28 Junta, pois, agora o povo que resta, e assenta acampamento contra a cidade, e toma-a; porque tomando eu a cidade, não se chame de meu nome.
Przetoż teraz zbierz ostatek ludu, a połóż się obozem przeciwko miastu, i weźmij je, bym ja snać nie wziął miasta tego, a przypisanoby zwycięstwo imieniowi memu.
29 E juntando Davi todo aquele povo foi contra Rabá, e combateu-a, e tomou-a.

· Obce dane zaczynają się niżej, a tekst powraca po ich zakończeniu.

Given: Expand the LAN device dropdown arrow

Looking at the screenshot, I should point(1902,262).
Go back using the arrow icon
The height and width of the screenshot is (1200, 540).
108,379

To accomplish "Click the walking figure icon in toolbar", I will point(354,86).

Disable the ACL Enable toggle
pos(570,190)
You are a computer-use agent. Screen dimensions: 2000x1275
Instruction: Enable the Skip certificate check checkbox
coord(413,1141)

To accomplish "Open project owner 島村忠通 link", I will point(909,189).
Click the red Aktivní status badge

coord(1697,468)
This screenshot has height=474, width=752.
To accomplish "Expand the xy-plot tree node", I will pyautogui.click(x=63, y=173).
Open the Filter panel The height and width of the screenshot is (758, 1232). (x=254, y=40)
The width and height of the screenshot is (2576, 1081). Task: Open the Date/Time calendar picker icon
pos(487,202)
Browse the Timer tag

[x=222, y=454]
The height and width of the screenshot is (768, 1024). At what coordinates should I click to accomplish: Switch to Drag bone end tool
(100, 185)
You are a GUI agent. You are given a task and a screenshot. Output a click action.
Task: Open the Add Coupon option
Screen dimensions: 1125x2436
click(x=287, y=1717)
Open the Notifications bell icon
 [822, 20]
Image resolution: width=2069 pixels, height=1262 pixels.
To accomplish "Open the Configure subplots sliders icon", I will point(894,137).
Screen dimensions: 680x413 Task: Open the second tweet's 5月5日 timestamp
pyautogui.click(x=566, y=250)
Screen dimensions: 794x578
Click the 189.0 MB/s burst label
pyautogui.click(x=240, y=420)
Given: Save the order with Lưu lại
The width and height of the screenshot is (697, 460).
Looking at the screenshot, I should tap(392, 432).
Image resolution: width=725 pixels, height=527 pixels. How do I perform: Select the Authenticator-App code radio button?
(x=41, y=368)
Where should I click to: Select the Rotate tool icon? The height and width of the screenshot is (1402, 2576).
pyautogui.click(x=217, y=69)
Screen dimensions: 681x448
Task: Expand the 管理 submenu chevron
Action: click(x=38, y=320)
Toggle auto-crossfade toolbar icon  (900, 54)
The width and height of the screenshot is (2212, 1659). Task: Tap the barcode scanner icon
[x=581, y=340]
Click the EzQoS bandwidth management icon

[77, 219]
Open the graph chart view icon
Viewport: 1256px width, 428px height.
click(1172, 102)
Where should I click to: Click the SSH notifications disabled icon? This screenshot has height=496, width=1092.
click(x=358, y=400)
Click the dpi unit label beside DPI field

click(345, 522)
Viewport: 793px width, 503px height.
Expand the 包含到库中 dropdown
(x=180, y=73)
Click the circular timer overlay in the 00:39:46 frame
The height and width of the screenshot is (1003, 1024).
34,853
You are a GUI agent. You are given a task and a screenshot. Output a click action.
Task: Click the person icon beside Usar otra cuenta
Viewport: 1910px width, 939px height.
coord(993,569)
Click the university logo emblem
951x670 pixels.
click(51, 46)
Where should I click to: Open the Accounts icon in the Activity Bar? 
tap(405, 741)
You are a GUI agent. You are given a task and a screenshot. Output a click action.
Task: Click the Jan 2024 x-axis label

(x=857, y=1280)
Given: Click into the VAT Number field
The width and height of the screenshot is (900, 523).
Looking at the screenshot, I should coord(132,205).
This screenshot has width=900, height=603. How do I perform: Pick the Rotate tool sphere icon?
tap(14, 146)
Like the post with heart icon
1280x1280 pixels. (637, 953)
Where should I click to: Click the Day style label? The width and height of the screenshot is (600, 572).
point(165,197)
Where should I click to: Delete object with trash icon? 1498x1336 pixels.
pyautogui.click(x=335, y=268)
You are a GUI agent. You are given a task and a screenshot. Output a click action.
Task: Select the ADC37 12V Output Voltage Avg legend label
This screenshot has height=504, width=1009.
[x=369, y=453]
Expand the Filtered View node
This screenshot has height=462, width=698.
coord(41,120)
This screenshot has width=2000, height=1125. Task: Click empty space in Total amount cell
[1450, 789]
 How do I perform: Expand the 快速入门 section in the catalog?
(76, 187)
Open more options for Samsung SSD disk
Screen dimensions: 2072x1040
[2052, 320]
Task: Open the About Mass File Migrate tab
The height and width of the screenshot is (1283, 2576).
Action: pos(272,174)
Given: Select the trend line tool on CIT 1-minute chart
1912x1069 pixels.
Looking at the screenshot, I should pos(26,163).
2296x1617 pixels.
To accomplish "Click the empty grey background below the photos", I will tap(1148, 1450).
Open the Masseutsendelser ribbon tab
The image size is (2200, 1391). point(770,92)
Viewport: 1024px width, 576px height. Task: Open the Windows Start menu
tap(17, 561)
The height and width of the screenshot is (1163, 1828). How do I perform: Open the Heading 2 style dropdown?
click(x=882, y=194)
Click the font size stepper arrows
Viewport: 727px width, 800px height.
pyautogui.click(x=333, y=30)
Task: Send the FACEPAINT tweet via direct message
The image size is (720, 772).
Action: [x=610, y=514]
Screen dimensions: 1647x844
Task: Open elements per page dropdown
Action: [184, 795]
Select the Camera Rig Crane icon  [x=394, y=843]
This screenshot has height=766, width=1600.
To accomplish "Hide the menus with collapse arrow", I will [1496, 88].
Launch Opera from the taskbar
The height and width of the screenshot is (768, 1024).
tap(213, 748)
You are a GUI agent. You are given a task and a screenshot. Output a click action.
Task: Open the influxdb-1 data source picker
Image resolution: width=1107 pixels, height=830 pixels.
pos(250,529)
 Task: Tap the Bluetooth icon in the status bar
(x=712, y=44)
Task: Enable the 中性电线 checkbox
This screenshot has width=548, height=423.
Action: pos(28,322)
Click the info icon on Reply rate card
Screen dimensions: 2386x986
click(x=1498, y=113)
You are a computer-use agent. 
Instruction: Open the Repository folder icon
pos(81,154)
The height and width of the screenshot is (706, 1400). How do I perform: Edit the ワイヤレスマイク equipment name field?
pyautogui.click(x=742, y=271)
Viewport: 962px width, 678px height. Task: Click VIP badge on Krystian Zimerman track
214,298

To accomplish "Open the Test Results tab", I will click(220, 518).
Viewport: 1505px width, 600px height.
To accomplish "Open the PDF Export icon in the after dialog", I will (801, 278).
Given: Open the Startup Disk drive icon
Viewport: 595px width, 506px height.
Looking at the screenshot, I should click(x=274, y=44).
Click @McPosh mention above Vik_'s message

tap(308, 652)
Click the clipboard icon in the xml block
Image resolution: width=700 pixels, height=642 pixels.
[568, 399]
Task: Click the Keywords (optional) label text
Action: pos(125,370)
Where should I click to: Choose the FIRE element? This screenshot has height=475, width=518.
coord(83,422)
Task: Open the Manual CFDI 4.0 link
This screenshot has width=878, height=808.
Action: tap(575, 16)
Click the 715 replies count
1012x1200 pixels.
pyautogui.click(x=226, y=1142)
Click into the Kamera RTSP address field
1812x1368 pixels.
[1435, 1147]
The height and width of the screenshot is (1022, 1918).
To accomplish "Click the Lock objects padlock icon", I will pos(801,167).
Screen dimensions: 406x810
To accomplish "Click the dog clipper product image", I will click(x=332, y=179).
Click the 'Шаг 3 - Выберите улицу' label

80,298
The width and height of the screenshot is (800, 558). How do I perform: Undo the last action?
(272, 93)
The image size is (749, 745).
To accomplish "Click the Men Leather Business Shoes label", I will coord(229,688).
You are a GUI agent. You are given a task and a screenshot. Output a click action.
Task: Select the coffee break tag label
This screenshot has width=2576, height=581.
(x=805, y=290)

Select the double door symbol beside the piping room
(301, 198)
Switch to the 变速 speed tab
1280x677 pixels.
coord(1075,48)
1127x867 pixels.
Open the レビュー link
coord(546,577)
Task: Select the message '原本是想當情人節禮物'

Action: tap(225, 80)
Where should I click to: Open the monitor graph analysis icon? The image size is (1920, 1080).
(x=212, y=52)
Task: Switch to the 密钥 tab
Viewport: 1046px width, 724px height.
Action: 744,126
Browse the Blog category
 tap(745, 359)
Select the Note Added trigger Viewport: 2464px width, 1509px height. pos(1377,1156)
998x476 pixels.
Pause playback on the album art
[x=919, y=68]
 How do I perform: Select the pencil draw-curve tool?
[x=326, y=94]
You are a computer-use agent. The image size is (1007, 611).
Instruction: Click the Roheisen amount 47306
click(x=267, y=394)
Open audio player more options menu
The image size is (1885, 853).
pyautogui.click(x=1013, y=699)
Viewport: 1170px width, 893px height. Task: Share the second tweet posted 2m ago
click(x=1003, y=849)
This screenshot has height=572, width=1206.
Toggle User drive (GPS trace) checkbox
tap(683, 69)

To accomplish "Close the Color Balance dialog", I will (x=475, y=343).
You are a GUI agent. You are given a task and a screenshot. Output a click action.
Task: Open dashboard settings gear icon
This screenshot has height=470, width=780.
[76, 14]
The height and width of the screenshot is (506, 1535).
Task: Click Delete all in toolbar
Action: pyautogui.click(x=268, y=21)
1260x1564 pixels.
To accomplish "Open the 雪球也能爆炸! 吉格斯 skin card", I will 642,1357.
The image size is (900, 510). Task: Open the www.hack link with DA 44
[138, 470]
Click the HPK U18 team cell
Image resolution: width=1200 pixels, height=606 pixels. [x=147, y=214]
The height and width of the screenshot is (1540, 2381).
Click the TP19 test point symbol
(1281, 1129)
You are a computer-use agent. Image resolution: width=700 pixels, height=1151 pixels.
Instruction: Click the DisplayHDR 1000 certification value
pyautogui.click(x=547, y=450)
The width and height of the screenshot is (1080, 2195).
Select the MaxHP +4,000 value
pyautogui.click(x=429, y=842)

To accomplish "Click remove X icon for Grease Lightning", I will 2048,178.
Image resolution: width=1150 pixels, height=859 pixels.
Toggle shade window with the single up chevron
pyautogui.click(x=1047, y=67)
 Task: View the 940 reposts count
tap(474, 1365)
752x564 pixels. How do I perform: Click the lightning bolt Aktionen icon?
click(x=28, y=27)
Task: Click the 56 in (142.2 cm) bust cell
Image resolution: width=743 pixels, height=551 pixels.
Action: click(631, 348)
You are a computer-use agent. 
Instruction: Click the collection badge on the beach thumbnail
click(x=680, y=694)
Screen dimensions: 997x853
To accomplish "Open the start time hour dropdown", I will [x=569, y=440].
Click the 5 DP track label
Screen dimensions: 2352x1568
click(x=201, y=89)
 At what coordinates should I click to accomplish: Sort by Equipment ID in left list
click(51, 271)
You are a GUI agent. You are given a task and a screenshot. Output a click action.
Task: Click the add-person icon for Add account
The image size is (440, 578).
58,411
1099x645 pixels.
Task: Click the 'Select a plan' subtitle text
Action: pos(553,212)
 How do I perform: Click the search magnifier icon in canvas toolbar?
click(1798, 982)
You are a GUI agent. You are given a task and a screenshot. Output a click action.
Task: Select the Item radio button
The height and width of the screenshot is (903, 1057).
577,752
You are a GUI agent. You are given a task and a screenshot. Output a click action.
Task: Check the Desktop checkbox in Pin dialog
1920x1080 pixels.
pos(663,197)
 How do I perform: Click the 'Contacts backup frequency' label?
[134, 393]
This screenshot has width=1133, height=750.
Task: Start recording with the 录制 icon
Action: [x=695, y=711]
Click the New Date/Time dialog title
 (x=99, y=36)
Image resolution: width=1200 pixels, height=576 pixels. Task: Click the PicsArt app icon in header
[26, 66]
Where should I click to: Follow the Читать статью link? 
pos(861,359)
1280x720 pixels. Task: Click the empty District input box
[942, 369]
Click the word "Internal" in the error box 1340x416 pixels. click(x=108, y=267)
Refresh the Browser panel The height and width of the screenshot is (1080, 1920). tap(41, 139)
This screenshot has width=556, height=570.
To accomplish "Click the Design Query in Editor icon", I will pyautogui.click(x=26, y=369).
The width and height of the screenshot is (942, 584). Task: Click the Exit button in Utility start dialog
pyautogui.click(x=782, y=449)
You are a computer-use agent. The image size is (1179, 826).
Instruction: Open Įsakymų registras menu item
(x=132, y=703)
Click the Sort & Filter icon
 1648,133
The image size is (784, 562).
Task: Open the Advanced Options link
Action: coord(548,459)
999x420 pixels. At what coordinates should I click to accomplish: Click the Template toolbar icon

A tak zebrał Dawid wszystek lud, i ciągnął przeciw Rabbie, i dobywał go, a wziął je.
30 E tomou a coroa de seu rei de sua cabeça, a qual pesava um talento de ouro, e tinha pedras preciosas; e foi posta sobre a cabeça de Davi. E trouxe muito grande despojo da cidade.
Wziął też koronę króla ich z głowy jego, która ważyła talent złota, a kamień drogi był na niej; i włożono ją na głowę Dawidowę, a łupów z miasta wyniósł bardzo wiele.
31 Tirou também o povo que estava nela, e o pôs ao trabalho de serras, e de trilhos de ferro, e de machados de ferro; e os fez passar por fornos de tijolos: e o mesmo fez a todas as cidades dos filhos de Amom. Voltou-se logo Davi com todo o povo a Jerusalém.
Lud też, który był w mieście, wywiódłszy, podał pod piły, i pod brony żelazne, i pod siekiery żelazne, i wegnał je w piec cegielny. A tak uczynił wszystkim miastom synów Ammonowych; i wrócił się Dawid, i wszystek lud jego do Jeruzalem.